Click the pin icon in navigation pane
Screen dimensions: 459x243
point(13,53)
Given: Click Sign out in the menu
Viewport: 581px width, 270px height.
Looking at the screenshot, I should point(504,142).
■ ■ ■ ■
Output the lines from the one with "Given: Click Sign out in the menu" through the end of the records above, exactly, including both ends, and nothing besides.

Given: Click Sign out in the menu
Viewport: 581px width, 270px height.
Looking at the screenshot, I should point(504,142).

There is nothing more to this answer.